_Instructions_:
1 – In the Steinhardt passage, in what year did Steinhardt meet his future wife, Judy?
2 – Drawing on the Steinhardt passage, explain why the Guennol Stargazer stayed in Steinhardt's collection after the 2021 bench trial.
3 – Carry the Steinhardt passage forward from its final sentence.

_Excerpted passage_:
[Start of section]
Steinhardt acquired the Guennol Stargazer in 1993. The marble idol depicts a nude human figure and is estimated to be 6,000 years old. The idol was sold for $14.4M including the buyer's premium at a historic Christie's auction in 2017, but the Turkish government sued to halt the sale, and so the buyer later backed out. A bench trial in 2021 ruled in Steinhardt's favor, determined that Turkey had waited too long to attempt to repatriate the idol, and that it would remain in Steinhardt's collection in the United States.

== Personal life ==
In 1967, Steinhardt met his future wife, Judy, in a carpool he organized. During one of the carpools into New York City, he mentioned the name of the grain elevator company Colorado Milling and Grain Elevator. Judy mentioned the company to her father, who invested in the company and made a substantial profit after Colorado Milling was acquired by Great Western Sugar in 1968; the merged company was renamed Great Western United. Judy is the chairwoman of New York University's Institute of Fine Arts and of the American Friends of the Israel Museum. They have three children. Their daughter, Sara Berman, a former journalist and parenting columnist for The New York Sun, is the president of the Hebrew Language Academy Charter School in Brooklyn.
[End of section]
_Given information_:
[Start of section]
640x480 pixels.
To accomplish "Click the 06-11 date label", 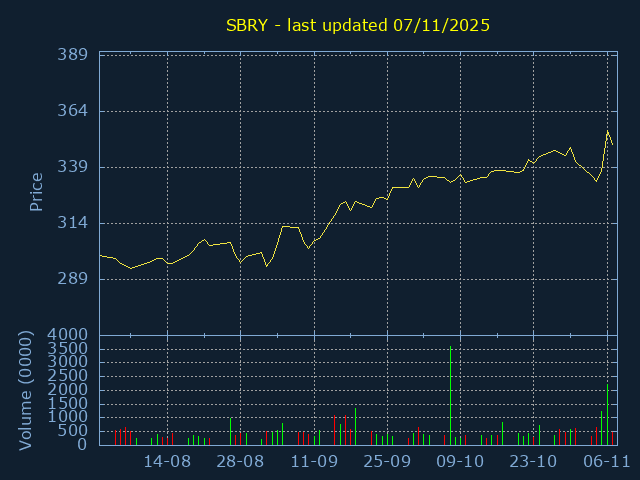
[End of section]
_Answer set_:
1 – 1967.

2 – The court found that Turkey had waited too long to try to repatriate the idol. It therefore ruled in Steinhardt's favor, and the idol stayed in his collection in the United States.

3 –
In Sebastian Mallaby's 2010 book More Money Than God: Hedge Funds and the Making of a New Elite, he dedicated a chapter to Steinhardt. He described Steinhardt as a "lover of botany and a collector of exotic fauna," living in his retirement "on his country estate an hour's drive north of New York City". Mallaby included a photo of Steinhardt "dancing on his estate opposite... an elegant blue crane . . . that had taken to courting him with a graceful gavotte".

In 2001, Steinhardt published an autobiography, No Bull: My Life in and out of Markets. In this book, he addressed for the first time the question of his father, Sol Frank Steinhardt, who also went by the moniker "Red McGee". "Red" Steinhardt was convicted in 1958 on two counts of buying and selling stolen jewelry and was sentenced to serve two 5-to-10 year terms, to run consecutively, in the New York State prison system. In his book, Steinhardt describes how his father bankrolled his early forays into the stock market by giving him envelopes stuffed with $10,000 in cash and sometimes much more than that. The book also suggests that Steinhardt's education at the Wharton School may have been paid for with illicit funds.

In 2008, he was inducted into Institutional Investors Alpha's Hedge Fund Manager Hall of Fame along with Julian Robertson, Kenneth Griffin, Steven A. Cohen, and others.